● **Selected passage**:
----

I have this project am working on using python 3.4. I want to scrape livescore.com for football scores (result) e.g getting all the scores of the day (England 2-2 Norway, France 2-1 Italy, etc). I am building it with python 3.4, windows 10 64bit os.
I have tried two ways this are the codes:
import bs4 as bs
import urllib.request
sauce = urllib.request.urlopen('http://www.livescore.com/').read()
soup = bs.BeautifulSoup(sauce,'lxml')
for div in soup.find_all('div', class_='container'):
print(div.text)
When I run this code a box pup's up saying:
IDLE's subprocess didn't make connection. Either IDLE can't start a subprocess or firewall software is blocking the connection.
I decided to write another one this is the code:
# Import Modules
import urllib.request
import re
# Downloading Live Score XML Code From Website and reading also
xml_data = urllib.request.urlopen('http://static.cricinfo.com/rss/livescores.xml').read()
# Pattern For Searching Score and link
pattern = "<item>(.*?)</item>"
# Finding Matches
for i in re.findall(pattern, xml_data, re.DOTALL):
result = re.split('<.+?>',i)
print (result[1], result[3]) # Print Score
And I got this error:
Traceback (most recent call last):
File "C:\Users\Bright\Desktop\live_score.py", line 12, in <module>
for i in re.findall(pattern, xml_data, re.DOTALL):
File "C:\Python34\lib\re.py", line 206, in findall
return _compile(pattern, flags).findall(string)

----

● **Material for this task**:
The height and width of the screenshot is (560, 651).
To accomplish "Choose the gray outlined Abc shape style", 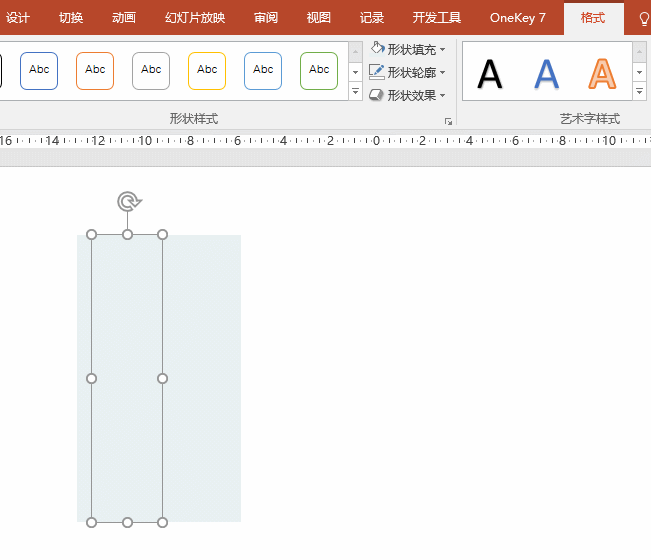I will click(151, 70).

----

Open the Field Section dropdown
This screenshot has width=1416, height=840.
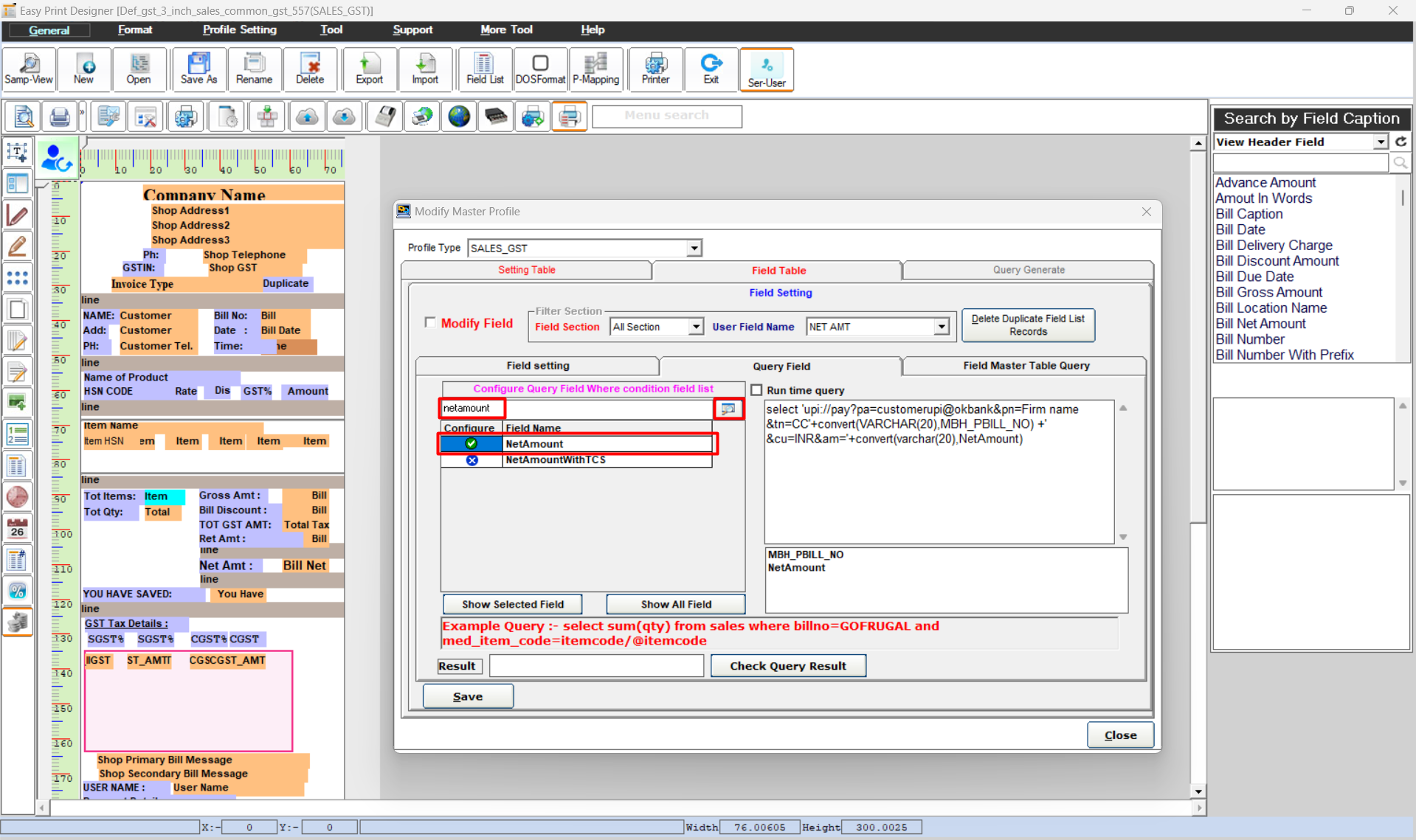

----

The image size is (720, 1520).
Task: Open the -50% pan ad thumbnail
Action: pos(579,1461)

----

● **Your tasks**:
[1] From the entries, lay out the stretch from the line that contains "Open the Field Section dropdown" through the line that contains "This screenshot has width=1416, height=840." as a JSON list of strings, one string per line, leaving out blank lines.
[2] Proceed with the post about scraping football scores with Python, starting after its last line.

● **Per-task outputs**:
[1]
[
  "Open the Field Section dropdown",
  "This screenshot has width=1416, height=840."
]

[2]
TypeError: can't use a string pattern on a bytes-like object
On your first example - the site is loading its content by heavy javascript so I suggest using selenium in fetching the source.
Your code should look like this:
import bs4 as bs
from selenium import webdriver
url = 'http://www.livescore.com/'
browser = webdriver.Chrome()
browser.get(url)
sauce = browser.page_source
browser.quit()
soup = bs.BeautifulSoup(sauce,'lxml')
for div in soup.find('div', attrs={'data-type': 'container'}).find_all('div'):
print(div.text)
For the second example, it regular expression engine returns an error because the read()
function from your requests gives byte data type, "re" only accepts strings or unicode. So you just t have toypecast xml_data to str.
This is the modified code:
for i in re.findall(pattern, str(xml_data), re.DOTALL):
result = re.split('<.+?>',i)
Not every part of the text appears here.